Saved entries
···
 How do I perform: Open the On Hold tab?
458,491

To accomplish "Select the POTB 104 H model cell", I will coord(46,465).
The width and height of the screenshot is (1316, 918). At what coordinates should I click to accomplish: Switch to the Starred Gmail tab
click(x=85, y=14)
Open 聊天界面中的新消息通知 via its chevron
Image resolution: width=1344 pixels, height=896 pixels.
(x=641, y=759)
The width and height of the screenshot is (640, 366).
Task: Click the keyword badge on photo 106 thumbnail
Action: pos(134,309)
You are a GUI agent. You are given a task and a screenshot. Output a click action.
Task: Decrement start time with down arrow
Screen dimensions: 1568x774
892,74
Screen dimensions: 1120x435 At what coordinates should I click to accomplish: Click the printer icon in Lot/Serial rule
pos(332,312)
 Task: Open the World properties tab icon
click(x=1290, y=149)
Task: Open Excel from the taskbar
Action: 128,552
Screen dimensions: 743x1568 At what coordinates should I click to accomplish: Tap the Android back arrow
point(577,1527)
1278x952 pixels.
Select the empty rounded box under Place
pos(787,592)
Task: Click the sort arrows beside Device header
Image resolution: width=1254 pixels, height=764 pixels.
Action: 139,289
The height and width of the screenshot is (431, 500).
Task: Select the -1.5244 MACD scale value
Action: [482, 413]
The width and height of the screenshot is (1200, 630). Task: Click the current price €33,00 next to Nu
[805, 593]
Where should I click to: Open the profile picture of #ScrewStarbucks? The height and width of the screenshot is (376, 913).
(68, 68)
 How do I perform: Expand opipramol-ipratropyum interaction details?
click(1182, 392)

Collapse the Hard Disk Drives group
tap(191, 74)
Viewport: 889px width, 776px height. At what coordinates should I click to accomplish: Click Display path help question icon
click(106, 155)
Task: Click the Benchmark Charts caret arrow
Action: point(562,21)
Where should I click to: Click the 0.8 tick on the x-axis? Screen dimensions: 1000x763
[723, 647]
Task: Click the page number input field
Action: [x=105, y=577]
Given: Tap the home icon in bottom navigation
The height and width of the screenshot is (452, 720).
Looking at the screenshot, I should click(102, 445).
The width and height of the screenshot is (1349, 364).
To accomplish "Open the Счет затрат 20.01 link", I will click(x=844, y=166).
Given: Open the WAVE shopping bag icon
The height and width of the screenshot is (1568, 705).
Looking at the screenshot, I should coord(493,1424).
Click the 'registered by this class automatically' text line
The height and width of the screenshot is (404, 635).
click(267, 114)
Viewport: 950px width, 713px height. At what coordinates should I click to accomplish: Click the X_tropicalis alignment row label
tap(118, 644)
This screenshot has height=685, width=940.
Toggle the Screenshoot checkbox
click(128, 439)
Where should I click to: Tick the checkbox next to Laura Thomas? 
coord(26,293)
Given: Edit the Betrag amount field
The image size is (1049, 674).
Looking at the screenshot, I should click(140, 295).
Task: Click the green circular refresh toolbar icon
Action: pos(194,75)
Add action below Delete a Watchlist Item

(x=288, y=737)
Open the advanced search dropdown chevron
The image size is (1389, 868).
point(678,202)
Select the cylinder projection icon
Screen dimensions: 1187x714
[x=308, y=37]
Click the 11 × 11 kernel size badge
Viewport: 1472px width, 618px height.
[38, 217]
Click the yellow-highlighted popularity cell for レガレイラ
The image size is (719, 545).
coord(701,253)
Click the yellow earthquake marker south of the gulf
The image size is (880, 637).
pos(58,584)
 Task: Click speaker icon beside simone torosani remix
···
Search each line of the entries for the string "beside", then say how many lines have it. Reply with the number only.

SOLUTION TO THE PROBLEM:
2